## DATA TO USE
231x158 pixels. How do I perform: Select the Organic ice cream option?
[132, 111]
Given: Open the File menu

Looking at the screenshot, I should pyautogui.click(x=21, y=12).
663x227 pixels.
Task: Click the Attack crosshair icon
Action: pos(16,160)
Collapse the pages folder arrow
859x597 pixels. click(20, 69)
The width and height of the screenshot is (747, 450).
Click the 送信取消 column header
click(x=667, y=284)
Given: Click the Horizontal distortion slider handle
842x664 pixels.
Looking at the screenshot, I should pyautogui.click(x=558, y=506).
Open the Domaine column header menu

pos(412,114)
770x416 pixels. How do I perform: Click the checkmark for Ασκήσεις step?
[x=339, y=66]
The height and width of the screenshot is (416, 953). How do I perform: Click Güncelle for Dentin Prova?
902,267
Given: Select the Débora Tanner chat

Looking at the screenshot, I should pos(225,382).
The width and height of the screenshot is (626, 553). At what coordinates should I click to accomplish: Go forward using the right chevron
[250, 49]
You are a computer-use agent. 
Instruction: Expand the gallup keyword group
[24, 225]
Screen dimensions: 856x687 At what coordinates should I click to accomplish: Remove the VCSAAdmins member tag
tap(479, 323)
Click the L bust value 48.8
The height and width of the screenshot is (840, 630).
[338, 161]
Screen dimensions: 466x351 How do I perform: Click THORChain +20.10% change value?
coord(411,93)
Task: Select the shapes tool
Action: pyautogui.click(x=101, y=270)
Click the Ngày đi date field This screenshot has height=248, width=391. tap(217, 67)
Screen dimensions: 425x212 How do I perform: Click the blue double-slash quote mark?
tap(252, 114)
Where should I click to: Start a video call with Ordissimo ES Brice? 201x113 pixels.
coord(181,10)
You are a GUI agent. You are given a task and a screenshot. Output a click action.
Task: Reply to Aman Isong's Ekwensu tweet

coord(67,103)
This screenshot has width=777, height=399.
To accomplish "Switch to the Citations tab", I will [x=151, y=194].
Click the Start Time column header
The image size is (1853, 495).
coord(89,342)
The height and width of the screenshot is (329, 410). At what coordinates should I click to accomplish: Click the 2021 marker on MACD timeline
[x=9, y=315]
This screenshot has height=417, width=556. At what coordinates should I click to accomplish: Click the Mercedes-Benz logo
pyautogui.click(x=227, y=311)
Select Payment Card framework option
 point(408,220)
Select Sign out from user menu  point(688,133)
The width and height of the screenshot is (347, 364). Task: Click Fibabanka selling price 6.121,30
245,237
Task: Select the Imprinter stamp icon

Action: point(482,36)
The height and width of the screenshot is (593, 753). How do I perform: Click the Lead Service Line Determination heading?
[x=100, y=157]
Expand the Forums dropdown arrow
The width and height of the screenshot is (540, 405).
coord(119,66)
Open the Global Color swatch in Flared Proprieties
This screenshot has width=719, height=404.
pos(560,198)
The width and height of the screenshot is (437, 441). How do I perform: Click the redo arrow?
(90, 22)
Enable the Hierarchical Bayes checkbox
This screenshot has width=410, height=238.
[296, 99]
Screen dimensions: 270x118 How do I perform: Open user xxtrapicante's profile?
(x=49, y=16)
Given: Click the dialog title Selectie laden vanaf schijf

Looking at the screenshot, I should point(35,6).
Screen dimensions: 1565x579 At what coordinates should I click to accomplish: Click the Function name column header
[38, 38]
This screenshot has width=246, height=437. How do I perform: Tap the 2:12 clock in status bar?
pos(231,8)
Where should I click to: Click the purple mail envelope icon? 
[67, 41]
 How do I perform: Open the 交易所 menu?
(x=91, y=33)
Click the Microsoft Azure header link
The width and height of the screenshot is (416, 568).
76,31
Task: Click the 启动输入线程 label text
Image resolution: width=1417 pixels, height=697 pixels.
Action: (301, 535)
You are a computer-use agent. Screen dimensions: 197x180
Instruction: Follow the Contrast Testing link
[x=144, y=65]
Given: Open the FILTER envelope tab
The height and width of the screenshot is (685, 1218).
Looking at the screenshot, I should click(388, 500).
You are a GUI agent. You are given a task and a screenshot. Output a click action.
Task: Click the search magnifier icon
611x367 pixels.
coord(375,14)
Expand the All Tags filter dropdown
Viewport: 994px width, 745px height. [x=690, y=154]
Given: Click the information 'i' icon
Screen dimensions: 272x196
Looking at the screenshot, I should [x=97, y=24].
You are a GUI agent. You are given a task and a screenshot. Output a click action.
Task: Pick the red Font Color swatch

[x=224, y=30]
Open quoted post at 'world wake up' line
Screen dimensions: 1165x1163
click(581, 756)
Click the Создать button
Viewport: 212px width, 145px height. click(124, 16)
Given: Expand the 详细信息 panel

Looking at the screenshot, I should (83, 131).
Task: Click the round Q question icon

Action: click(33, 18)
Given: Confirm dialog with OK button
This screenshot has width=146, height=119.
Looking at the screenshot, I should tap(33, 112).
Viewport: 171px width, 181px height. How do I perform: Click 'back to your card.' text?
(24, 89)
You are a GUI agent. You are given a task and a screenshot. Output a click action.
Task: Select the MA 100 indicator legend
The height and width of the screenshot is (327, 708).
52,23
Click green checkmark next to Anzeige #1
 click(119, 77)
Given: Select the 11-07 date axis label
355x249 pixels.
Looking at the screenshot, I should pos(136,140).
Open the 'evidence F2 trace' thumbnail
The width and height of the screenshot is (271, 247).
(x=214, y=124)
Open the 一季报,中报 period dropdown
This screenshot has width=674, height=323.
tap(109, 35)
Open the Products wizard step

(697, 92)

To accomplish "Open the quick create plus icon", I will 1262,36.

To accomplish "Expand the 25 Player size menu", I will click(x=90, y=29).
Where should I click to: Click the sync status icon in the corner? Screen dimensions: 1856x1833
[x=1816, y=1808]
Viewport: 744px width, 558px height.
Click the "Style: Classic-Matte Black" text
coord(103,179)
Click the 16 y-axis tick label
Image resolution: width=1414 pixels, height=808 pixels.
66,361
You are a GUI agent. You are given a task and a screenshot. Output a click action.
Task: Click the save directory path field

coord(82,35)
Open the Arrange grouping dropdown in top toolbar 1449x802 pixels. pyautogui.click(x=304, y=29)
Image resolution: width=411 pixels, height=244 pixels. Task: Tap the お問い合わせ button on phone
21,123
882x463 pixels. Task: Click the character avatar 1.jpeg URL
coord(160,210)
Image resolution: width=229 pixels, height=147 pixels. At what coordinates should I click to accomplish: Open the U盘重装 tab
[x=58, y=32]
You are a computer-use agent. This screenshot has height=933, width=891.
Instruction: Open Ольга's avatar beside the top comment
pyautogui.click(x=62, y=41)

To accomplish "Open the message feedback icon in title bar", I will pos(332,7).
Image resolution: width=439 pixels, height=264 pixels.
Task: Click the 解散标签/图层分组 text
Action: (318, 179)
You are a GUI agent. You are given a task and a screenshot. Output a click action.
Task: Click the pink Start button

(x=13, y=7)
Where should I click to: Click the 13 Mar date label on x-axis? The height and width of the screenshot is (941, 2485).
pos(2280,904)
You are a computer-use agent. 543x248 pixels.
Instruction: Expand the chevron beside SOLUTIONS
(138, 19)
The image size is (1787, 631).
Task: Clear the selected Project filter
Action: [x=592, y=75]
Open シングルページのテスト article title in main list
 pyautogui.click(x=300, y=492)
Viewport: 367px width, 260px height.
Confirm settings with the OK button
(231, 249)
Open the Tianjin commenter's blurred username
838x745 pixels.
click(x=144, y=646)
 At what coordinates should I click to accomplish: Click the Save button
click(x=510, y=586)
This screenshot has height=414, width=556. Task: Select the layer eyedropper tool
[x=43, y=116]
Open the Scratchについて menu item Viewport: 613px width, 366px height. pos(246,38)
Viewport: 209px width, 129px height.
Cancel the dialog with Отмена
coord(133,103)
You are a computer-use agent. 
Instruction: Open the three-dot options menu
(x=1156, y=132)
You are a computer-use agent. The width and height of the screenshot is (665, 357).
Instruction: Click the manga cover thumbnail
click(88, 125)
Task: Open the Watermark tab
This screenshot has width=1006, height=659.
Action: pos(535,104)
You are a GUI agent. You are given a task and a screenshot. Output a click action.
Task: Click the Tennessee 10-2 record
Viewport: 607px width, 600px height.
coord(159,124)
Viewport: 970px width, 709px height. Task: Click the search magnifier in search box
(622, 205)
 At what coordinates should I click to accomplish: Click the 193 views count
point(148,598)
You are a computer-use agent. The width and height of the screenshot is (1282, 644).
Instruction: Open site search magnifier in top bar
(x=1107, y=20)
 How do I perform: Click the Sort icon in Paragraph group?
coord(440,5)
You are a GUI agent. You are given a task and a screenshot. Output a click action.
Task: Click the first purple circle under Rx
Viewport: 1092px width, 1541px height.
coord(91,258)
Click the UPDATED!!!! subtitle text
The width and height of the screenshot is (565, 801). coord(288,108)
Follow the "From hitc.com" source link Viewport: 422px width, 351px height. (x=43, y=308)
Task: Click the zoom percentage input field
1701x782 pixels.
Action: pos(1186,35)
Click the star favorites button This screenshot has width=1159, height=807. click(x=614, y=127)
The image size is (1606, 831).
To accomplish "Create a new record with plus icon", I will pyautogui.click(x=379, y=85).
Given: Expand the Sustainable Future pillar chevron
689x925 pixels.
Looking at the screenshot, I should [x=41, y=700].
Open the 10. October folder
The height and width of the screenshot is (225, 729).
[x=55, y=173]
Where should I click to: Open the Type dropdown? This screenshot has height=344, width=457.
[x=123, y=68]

## BRIEF
Filter the records above, keeping each line that contains the word "plus".

## YOUR SOLUTION
To accomplish "Open the quick create plus icon", I will 1262,36.
To accomplish "Create a new record with plus icon", I will pyautogui.click(x=379, y=85).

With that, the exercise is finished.